++++ Texto fornecido ++++

A independência, tanto de uma pessoa, como de um órgão ou instituição não é algo dado, pronto e acabado pela própria natureza. Trata-se de uma construção social e jurídica e, especialmente, de uma conquista.

O Procurador da República, Anderson Wagner Gois dos Santos, em artigo publicado via internet critica a independência da Polícia Judiciária e, mais precisamente, do presidente das investigações na figura do Delegado de Polícia, apontando isso como um “risco para a sociedade” (sic). [1]

Torna-se muito difícil compreender como é que uma Polícia Judiciária independente de coerções externas, pressões e incursões possa ser algo prejudicial e uma Polícia Judiciária subserviente possa ser boa. Uma Polícia subserviente é muito boa para regimes totalitários, onde o que se pretende é apenas um braço forte e acéfalo a serviço, qual jagunços, do poder.

O articulista vaticina qual profeta iluminado que a Polícia não será jamais independente do Poder Executivo. Afirma isso como se a independência funcional somente “funcione” para certos órgãos e pessoas, como se esses órgãos nunca tenham sido na história nacional e internacional também atrelados ao executivo e aos poderes mais inimagináveis. Afinal, um pouquinho, bem pouquinho de história já iria indicar claramente como estava agindo independentemente o Ministério Público, o Judiciário, as Forças Armadas e todas as instituições no período ditatorial brasileiro, argentino, chileno etc. Como é independente o Judiciário e o Ministério Público na China, em Cuba, na antiga União Soviética.

A independência, tanto de uma pessoa, como de um órgão ou instituição não é algo dado, pronto e acabado pela própria natureza. Trata-se de uma construção social e jurídica e, especialmente, de uma conquista. Conquista esta sempre e sempre obstaculizada por quem pretende deter o poder de forma absoluta.

Lamenta-se que mais e mais a formação jurídica esteja aleijando os operadores do Direito de forma a torna-los cegos e despreparados para tudo que ultrapasse minimamente a tecnicidade de leis, decretos, regras, procedimentos etc.

++++ Registros armazenados ++++

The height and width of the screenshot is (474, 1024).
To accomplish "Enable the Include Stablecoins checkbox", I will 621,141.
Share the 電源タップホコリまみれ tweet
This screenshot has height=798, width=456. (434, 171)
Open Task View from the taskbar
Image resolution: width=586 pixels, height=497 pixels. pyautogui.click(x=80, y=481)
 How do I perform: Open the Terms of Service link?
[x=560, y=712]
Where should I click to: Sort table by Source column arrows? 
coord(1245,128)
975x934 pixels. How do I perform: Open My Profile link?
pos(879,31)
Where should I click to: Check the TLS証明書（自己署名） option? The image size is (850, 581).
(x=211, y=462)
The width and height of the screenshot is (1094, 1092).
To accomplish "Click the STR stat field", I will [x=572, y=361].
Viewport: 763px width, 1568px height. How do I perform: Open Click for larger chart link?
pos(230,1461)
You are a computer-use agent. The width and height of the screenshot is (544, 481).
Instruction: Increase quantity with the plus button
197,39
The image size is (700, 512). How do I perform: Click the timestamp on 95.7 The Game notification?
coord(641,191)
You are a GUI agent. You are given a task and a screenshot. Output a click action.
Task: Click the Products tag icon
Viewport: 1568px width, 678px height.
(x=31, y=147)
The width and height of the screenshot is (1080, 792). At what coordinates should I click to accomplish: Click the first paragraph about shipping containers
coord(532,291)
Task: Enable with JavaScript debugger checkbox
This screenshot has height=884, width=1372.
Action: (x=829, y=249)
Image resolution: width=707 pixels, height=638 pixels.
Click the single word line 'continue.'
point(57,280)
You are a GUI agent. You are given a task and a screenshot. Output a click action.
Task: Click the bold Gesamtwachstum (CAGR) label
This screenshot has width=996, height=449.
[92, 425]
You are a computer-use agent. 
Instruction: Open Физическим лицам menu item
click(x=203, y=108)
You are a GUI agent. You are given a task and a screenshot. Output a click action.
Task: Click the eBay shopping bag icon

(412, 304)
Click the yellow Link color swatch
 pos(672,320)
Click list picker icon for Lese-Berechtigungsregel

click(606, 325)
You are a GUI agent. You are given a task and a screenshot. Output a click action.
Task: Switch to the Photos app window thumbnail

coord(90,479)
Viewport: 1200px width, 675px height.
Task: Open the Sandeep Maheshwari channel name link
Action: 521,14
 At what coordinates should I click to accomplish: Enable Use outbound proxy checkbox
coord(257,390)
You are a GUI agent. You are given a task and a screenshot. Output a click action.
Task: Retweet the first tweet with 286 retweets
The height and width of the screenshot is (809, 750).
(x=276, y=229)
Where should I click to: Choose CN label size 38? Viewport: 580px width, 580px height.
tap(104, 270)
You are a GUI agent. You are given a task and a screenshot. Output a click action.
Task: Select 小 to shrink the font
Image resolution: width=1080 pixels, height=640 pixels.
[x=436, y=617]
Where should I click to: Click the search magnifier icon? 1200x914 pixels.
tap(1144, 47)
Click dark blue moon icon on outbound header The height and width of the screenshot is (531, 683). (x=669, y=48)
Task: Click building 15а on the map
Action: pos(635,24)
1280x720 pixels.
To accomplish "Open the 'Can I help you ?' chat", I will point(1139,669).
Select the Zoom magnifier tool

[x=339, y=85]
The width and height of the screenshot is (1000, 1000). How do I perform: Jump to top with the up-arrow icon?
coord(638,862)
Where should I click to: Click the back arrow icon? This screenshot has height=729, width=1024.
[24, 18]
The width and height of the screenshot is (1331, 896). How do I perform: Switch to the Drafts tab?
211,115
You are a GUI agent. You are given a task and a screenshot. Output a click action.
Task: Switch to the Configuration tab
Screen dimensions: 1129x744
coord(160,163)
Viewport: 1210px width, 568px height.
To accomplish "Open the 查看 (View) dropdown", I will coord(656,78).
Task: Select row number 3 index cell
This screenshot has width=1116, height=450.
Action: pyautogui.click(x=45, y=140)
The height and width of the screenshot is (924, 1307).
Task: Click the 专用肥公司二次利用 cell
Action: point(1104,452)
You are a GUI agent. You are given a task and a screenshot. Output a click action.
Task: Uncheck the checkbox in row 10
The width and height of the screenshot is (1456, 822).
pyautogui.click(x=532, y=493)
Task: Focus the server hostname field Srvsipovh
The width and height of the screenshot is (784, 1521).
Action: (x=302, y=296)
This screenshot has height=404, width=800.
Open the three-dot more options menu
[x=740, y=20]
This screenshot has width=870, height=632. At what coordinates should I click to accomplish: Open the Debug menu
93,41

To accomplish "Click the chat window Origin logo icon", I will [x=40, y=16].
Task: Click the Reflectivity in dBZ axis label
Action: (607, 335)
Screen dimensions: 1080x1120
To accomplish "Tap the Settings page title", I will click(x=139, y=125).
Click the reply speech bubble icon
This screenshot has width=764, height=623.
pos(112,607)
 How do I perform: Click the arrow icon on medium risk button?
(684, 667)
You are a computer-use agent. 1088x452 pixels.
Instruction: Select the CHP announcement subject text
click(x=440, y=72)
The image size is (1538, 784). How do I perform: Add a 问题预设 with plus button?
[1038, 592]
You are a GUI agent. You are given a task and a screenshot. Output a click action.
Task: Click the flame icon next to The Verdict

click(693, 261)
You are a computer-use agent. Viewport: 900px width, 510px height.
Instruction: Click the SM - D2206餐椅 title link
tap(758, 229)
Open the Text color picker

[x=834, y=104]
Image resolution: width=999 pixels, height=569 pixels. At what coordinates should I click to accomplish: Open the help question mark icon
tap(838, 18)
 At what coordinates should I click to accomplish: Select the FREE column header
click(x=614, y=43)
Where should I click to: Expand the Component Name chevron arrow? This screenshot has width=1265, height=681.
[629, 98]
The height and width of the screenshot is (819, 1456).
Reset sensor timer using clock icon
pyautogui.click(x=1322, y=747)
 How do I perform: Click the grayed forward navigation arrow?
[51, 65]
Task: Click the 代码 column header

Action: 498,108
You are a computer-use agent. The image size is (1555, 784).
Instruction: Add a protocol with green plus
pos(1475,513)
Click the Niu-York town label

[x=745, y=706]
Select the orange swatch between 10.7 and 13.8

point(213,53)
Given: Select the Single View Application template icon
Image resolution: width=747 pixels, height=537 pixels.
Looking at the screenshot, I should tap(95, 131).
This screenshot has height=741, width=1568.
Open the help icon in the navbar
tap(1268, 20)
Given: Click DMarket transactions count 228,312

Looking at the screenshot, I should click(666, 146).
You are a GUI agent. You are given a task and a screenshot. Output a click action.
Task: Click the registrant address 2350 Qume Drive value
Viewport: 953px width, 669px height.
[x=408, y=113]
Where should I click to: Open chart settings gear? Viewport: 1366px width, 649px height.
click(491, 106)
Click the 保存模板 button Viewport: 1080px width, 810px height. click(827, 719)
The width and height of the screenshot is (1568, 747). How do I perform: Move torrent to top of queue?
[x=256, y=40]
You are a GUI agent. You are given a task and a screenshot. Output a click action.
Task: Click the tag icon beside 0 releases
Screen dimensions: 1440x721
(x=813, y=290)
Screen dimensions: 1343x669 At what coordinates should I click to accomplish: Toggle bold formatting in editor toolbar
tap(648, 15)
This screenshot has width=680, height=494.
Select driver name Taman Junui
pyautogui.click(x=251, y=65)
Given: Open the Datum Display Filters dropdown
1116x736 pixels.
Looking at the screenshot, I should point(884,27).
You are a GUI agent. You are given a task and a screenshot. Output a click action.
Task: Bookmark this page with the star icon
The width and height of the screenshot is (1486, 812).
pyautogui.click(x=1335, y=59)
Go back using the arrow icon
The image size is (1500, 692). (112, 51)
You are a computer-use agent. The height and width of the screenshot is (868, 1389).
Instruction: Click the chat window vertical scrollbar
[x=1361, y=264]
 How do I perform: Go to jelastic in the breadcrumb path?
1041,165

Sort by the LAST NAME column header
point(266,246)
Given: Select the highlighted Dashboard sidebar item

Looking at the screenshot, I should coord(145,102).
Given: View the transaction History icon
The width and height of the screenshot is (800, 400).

++++

Instruções:
• 1. Segundo o texto sobre a independência da Polícia Judiciária, como o Procurador da República aponta a independência do presidente das investigações na figura do Delegado de Polícia?
• 2. Troque "taskbar" por "Start menu" nos registros, do início até a linha que contém "Image resolution: width=586", e reproduza somente essas linhas, sem alterar mais nada.
Os registros não têm relação com o texto sobre a independência da Polícia Judiciária.

Respostas por tarefa:
• 1. Ele a aponta como um “risco para a sociedade”.

• 2.
The height and width of the screenshot is (474, 1024).
To accomplish "Enable the Include Stablecoins checkbox", I will 621,141.
Share the 電源タップホコリまみれ tweet
This screenshot has height=798, width=456. (434, 171)
Open Task View from the Start menu
Image resolution: width=586 pixels, height=497 pixels. pyautogui.click(x=80, y=481)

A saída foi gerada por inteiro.